Anyone living along the route will be aware of the current A82 upgrade campaign, and while this is focussing on the narrow twisty sections along Loch Lomond and Loch Linnhe, the aim is to provide a full 7.3m carriageway from the Balloch Roundabout on the edge of Glasgow to Inverness. This would include overtaking / climbing lanes at regular intervals across the moor and a major realignment of the hairpin just to the north of Bridge of Orchy. To date, the Scottish Government has only made vague promises to 'upgrade' the A82, with no details forthcoming. This page will be updated if any more news appears!
The route from Bridge of Orchy immediately diverges from any previous roads across Rannoch Moor, simply as the modern road does not use the bridge. Instead, it takes a wide loop around the eastern side of Loch Tulla, initially on the alignment of the estate track that leads to Achallader Farm. The records suggest that this road was heavily improved in the 1880s and 90s when the construction of the West Highland Railway was underway, providing access to the various works along the line.
After diverging from the Achallader road, the modern route takes a long straight section across the lower moor, crossing the River Orchy at the further end on one of the magnificent bridges that are familiar to any travellers along the route. A huge hairpin then climbs the hill onto the upper moor, where the road passes between Lochan na h-Achlaise and Loch Ba, as opposed to the older routes which ran to the west of the lochan. Another long gradient then lifts the road to its summit of 350m, before a series of straights and sweeping bends drop down to the Kingshouse, where the second iconic bridge crosses the River Etive.

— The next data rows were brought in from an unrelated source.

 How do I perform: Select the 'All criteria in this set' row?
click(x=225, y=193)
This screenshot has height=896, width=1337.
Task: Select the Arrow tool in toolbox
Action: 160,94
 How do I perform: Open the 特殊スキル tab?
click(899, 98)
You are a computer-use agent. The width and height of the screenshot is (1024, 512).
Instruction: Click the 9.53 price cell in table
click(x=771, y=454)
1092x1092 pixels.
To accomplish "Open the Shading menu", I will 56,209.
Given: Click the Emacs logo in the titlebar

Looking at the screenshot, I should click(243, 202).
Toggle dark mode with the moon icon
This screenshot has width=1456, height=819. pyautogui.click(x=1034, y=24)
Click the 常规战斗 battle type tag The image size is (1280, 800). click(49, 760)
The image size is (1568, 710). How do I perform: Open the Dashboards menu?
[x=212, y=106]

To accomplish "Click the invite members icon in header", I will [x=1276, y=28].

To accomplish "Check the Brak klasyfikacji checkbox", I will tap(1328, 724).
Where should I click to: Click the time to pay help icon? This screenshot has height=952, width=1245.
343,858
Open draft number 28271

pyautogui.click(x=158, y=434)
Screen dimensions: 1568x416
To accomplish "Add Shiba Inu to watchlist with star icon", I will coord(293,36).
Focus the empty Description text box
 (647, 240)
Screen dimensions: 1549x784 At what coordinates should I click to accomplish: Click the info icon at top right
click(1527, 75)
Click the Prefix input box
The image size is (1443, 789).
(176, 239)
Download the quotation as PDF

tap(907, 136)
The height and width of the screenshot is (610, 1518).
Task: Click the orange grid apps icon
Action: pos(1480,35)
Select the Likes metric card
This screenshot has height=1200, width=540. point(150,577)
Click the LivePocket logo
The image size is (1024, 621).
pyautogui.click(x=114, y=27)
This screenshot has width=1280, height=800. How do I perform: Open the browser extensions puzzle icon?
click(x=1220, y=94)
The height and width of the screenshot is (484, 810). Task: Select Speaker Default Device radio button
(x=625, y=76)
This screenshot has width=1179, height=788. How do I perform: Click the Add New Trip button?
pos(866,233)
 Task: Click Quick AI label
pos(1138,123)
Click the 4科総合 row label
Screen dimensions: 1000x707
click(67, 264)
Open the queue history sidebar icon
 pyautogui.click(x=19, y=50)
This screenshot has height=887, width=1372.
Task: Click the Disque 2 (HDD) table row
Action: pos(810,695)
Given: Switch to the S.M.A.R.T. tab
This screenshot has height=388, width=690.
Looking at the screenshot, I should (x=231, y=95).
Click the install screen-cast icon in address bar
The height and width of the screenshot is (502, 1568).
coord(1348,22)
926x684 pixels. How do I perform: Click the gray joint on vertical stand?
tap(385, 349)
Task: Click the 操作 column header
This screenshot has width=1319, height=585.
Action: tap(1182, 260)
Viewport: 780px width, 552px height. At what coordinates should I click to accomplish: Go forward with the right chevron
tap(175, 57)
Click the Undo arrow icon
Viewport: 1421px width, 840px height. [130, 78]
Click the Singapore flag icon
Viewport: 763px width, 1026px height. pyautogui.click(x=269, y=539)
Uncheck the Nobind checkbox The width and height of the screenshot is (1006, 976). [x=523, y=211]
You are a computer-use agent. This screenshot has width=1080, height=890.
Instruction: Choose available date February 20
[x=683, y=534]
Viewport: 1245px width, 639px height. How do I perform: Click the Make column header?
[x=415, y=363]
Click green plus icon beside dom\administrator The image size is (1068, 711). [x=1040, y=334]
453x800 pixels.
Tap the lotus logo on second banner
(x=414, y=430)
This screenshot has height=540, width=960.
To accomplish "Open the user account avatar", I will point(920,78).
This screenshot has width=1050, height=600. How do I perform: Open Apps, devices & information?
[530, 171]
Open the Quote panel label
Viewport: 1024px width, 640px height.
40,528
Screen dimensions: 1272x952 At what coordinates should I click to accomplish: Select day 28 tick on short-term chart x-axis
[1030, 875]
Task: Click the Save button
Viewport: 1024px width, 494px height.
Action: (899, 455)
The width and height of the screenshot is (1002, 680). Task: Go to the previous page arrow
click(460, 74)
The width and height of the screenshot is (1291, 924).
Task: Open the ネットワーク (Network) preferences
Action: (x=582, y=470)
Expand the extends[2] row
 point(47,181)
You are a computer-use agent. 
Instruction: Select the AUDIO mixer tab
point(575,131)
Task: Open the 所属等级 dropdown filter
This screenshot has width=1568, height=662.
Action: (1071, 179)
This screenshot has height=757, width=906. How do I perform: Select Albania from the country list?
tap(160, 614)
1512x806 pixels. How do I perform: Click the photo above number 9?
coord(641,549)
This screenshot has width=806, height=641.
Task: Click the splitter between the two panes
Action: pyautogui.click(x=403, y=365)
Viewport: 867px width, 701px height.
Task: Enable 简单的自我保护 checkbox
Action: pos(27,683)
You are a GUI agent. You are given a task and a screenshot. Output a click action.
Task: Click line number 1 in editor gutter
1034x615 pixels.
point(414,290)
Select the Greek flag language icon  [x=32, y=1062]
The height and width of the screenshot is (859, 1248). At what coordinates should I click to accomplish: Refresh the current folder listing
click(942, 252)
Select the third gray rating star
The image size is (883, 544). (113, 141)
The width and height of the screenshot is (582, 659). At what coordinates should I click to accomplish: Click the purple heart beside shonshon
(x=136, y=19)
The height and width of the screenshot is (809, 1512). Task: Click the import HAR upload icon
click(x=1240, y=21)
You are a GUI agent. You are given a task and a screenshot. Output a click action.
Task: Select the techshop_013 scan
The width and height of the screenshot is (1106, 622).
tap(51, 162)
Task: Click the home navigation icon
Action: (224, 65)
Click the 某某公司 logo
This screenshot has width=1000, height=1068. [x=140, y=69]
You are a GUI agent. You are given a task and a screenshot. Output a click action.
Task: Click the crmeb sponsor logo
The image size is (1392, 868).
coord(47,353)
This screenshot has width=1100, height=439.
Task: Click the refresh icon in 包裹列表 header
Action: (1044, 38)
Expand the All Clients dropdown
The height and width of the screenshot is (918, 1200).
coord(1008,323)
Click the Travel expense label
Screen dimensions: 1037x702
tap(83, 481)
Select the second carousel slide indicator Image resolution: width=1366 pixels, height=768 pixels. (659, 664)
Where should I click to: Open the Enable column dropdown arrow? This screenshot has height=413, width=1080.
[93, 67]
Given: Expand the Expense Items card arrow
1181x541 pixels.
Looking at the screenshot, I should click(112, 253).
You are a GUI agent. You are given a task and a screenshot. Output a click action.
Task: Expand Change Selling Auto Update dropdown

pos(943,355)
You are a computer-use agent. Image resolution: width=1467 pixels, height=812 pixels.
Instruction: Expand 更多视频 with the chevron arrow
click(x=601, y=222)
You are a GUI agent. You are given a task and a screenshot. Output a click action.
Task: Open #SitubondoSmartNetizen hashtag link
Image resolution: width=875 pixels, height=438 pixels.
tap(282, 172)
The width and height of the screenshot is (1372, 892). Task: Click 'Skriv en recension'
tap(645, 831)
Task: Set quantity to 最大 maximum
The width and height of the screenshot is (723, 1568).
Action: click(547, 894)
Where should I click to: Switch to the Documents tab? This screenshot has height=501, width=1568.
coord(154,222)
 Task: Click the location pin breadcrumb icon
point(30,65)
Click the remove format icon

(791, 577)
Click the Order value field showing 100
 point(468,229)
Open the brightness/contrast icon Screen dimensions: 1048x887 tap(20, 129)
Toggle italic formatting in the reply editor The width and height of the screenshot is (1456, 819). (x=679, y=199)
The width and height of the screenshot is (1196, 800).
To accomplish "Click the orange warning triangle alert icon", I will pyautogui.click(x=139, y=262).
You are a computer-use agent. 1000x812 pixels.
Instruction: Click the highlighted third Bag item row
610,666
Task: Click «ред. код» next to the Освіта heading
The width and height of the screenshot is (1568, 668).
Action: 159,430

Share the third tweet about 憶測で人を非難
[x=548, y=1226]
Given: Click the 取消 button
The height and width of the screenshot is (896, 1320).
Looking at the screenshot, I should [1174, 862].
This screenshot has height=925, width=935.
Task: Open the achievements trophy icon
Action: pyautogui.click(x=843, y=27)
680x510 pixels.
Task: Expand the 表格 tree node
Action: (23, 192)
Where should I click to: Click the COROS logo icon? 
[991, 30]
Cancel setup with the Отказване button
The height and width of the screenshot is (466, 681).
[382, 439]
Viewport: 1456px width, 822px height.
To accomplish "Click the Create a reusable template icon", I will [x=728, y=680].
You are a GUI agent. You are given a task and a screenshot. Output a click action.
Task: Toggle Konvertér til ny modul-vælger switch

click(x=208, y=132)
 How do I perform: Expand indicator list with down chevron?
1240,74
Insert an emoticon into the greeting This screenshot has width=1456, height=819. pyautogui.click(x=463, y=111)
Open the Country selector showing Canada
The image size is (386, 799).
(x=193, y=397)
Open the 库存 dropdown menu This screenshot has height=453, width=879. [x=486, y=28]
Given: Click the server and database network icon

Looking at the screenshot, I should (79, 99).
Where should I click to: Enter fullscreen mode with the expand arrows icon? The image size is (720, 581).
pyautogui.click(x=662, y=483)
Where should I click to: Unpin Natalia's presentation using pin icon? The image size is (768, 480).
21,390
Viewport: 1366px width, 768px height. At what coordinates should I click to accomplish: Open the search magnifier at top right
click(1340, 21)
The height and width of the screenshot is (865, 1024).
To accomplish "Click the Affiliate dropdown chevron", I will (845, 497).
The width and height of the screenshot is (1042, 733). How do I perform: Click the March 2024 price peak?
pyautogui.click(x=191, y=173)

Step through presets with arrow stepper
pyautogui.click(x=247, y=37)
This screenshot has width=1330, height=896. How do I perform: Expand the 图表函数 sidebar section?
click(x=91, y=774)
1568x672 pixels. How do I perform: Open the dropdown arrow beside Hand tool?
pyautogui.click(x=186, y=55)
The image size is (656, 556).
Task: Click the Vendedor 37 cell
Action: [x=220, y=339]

Before reaching the Kingshouse, the modern road crosses Telford's route by Blackrock Cottage where the Glencoe Ski Centre junction lies. A new road now provides access to the hotel, while another half mile further on the modern A82 finally assumes Telford's alignment at the Glen Etive crossroads. Here Telford's road joins from the east as the first section of the access road for Black Corries Lodge.
For the next eight miles, the modern road either follows or runs alongside Telfords route. The variations mainly occur where modern (1930s) equipment was able to create a straighter and more level route than Telford had been able to a century earlier. Where Telford had followed the contours, wiggling along the hillside, before climbing round the many rocky obstacles that lie at the head of Glen Coe, the modern road builders were able to blast through the rock and create a much smoother route for modern traffic.
The most spectacular section is where the road passes through the narrow rocky chasm known as The Study. Very short straights are linked by long curves curling round the rocky buttresses, with the river charging through the small area left for it, in places almost covered by the road. Even the wide section where the new bridge (built 2007) has provided a viewpoint for the waterfall is only half way, with the rock walls closing in once more before you are finally rewarded with the view down Glen Coe.
Beyond The Study, Telford's road can be seen dropping sharply down the hillside to meet the modern road, behind a parapet wall, and within half a mile it has emerged on the left, running through the glen as a major footpath providing access from the car parking to the mountains on the other side of the glen. The two re-converge by the farm of Achtriochtan, passing Loch Achtriochtan as one. The short access loop forAchnambeithach is part of Telford's old road as it turns off to follow the River Coe into Glecoe village. Meanwhile, the modern road crosses the river (with a new replacement bridge opened in 2009) to sweep down the western flank of the lower glen and so bypass the village.